Before you posted, and my thanking no one on 2cool had had the pleasure of trying to remove the plugs on this suburban, at least not any non-mechanics:headknock, I finally pushed on the heat shield and low and behold, it went in. I guess our natural inclination is, it's got to come off, so you need to pull it.sad3sm I then twisted the wire and pulled on it with a pair of channel locks and it came off, to my surprise. Your suggestion about changing the wires is a good one, and I will do so. Green to you Willfishforfood.:cheers:


----------



## fishnstringer (Oct 20, 2006)

*BTW,*

I forgot to mention, the heat shield has a spring on the back of it, thus the push in.


----------



## mudcatz71 (Jun 8, 2006)

I ruined every wire. pulling them off the plugs on that motor.


----------



## sweptvolume (Apr 1, 2010)

You should do it on a Camaro. I'll buy you a 12 pack if you can go floor-to-floor in an hour. Glad you got it all together!


----------



## Ditto (Apr 18, 2005)

I've been carrying around plugs in my 01 Chevy 6L truck for about eight months now because the one time I thought about changing them I had the same problem. There's just not much to grab a hold of to get the wires off. Guess I'll buy new wires also.


----------



## WillfishforFood (Apr 28, 2009)

I have a special pair of pliers that are made to just grab around the wires and the shields to pull them off, but you dont want to go and buy a $70 pair of pliers when the wires are only about 30bucks...hope you got them all done and it came out well...


----------



## Cowboy1uhB (Nov 19, 2008)

Sorry I didn't see this thread sooner, but I was able to pull the wire off by the heat shield on my '04 6.0 twice with a leatherman.
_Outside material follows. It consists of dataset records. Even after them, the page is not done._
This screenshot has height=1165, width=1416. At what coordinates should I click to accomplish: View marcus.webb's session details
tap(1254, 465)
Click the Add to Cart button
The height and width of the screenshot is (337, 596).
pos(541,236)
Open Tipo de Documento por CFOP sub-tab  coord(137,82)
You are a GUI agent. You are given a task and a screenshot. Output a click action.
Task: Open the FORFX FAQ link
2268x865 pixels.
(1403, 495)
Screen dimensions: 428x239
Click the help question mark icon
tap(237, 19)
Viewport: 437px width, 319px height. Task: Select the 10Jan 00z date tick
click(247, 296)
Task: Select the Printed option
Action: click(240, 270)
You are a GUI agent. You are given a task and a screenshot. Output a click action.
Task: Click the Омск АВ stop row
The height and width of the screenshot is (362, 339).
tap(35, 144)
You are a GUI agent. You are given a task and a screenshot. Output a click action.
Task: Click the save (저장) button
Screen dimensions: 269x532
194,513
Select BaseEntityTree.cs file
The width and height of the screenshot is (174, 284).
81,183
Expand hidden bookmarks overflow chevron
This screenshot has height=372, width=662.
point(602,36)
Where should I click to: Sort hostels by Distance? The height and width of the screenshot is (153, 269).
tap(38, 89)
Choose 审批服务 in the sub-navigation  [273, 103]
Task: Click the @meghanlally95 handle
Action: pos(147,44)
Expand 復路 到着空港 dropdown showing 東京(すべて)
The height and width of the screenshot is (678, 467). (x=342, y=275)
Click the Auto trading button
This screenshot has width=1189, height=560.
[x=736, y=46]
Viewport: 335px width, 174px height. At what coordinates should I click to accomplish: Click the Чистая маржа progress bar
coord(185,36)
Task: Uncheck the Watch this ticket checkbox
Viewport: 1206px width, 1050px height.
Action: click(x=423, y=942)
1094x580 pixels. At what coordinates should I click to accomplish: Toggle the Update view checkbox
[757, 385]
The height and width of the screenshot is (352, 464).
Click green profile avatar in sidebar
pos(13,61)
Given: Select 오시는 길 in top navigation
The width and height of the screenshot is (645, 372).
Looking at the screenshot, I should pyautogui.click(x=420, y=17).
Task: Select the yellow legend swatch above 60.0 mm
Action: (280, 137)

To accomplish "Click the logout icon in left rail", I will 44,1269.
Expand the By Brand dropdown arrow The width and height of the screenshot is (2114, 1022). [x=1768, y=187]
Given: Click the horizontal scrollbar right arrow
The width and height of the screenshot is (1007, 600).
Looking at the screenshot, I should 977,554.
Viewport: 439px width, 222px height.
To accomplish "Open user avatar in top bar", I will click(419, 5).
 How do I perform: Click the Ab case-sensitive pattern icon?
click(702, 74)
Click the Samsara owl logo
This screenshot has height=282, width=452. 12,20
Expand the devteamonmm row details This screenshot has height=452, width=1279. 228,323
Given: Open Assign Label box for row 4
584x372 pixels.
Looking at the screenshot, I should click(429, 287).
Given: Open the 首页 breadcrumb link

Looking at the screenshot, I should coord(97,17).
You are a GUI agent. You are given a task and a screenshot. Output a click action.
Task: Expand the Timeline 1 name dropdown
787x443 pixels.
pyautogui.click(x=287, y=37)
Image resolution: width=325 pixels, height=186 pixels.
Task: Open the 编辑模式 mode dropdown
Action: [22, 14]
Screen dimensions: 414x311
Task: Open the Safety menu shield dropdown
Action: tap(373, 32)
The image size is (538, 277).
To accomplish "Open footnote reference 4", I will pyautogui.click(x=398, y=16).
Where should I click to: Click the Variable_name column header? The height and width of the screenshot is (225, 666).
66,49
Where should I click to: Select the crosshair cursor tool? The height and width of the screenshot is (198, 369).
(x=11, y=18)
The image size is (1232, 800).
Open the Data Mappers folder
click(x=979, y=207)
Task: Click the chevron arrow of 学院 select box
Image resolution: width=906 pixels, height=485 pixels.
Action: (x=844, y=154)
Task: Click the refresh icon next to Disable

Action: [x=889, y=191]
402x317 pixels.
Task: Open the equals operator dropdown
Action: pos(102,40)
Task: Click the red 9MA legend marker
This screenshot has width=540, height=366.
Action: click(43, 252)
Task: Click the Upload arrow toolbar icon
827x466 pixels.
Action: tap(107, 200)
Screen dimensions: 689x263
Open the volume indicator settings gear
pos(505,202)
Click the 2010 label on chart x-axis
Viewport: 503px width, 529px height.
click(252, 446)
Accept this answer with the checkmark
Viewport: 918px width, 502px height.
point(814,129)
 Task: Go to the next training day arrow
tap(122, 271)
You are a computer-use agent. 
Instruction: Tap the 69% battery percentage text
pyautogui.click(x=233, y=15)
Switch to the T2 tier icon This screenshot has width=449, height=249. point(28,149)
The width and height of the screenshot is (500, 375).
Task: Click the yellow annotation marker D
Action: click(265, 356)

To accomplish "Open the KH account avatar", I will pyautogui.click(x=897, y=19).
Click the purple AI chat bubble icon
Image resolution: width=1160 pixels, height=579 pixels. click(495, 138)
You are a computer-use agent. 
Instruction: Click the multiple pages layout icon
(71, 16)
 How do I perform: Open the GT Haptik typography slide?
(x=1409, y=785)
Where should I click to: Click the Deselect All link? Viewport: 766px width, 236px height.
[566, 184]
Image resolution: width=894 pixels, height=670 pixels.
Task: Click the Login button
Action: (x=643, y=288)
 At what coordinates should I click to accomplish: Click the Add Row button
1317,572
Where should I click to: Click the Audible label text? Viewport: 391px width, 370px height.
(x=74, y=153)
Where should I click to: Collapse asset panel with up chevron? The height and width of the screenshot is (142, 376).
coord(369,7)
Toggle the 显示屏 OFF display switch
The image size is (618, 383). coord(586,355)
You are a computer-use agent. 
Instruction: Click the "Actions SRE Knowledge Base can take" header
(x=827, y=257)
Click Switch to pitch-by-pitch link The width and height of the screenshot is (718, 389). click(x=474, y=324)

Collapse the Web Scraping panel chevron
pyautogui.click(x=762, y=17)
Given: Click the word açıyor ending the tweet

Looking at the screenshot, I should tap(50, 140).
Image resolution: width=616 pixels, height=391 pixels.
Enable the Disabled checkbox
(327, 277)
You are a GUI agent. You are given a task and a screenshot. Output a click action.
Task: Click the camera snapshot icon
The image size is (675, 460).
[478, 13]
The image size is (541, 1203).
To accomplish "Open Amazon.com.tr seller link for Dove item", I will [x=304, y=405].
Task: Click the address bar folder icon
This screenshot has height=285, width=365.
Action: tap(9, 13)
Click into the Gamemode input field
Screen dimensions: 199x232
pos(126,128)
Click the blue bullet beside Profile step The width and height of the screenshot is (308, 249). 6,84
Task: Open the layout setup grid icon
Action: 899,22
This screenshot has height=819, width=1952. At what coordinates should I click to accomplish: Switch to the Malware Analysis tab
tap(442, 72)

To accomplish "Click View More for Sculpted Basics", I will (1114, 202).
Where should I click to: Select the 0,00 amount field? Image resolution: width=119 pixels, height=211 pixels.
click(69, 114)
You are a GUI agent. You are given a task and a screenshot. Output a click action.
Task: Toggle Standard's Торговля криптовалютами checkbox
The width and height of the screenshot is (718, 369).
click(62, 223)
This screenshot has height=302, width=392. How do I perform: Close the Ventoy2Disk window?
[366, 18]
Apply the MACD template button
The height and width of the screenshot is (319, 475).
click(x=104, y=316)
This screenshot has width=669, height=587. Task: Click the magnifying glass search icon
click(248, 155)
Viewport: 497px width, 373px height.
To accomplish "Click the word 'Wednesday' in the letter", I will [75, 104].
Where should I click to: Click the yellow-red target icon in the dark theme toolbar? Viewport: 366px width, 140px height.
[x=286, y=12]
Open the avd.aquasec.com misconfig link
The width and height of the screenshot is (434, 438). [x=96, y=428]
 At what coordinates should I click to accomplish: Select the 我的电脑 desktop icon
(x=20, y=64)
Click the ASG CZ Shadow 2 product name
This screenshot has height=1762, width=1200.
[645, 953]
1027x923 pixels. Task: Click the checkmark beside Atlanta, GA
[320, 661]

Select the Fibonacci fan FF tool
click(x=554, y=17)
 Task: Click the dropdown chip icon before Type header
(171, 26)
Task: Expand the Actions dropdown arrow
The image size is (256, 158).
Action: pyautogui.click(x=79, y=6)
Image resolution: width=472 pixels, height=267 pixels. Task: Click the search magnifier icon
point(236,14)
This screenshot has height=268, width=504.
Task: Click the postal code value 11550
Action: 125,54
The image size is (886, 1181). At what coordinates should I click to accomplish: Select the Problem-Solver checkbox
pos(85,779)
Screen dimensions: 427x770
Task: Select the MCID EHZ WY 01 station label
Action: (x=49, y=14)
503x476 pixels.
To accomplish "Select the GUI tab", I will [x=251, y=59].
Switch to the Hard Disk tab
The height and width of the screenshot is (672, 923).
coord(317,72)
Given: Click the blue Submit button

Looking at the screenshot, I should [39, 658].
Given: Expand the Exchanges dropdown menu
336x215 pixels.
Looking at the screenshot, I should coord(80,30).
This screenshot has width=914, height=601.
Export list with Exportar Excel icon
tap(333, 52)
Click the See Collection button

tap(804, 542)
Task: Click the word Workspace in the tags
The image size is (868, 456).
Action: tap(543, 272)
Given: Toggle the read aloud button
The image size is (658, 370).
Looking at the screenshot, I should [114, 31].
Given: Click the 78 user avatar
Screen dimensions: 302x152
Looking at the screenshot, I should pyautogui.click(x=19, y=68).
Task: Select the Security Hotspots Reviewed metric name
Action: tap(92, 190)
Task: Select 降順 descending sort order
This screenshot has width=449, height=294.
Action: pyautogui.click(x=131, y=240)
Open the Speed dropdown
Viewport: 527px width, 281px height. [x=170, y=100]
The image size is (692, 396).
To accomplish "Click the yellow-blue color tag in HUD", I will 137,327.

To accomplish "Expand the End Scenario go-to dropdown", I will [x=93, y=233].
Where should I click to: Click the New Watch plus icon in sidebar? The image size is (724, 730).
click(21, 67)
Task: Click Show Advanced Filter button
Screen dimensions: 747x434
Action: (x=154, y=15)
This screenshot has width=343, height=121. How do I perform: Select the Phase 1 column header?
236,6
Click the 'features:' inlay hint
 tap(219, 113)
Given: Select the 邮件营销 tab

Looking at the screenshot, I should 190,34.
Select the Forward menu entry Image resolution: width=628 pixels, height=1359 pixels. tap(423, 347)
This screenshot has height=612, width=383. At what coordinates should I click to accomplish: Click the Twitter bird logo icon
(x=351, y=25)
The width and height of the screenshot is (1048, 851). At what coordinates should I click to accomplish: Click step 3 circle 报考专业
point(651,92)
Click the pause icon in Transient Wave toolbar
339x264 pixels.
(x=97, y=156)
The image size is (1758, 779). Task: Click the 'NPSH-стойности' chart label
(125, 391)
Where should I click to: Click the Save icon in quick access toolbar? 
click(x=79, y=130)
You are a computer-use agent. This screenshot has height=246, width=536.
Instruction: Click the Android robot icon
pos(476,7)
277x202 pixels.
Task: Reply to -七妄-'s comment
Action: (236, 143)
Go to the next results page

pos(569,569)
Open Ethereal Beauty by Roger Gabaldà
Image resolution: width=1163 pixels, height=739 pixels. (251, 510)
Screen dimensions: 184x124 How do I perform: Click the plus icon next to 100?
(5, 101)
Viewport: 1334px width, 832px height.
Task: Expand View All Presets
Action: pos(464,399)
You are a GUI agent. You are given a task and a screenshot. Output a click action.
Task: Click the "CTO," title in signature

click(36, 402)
Once to change, then re-gap as I stupidly assumed the AC Delco spark plugs were gapped correctly right out of the box.


----------



## fishnstringer (Oct 20, 2006)

*Cowboy,*

in my research on this subject I read where AC Delco guarantees the correct setting on the plugs, and encourages you to return any plugs with an incorrect gap and not set them yourself. Maybe it's just the ones made out of Lithium?


----------



## fishnstringer (Oct 20, 2006)

*My BAD!*

The sparkplug is made of Iridium, not lithium, as I stated before. Please excuse my ignorance, it seems I've got of that these days!


fishnstringer said:


> in my research on this subject I read where AC Delco guarantees the correct setting on the plugs, and encourages you to return any plugs with an incorrect gap and not set them yourself. Maybe it's just the ones made out of Lithium?


----------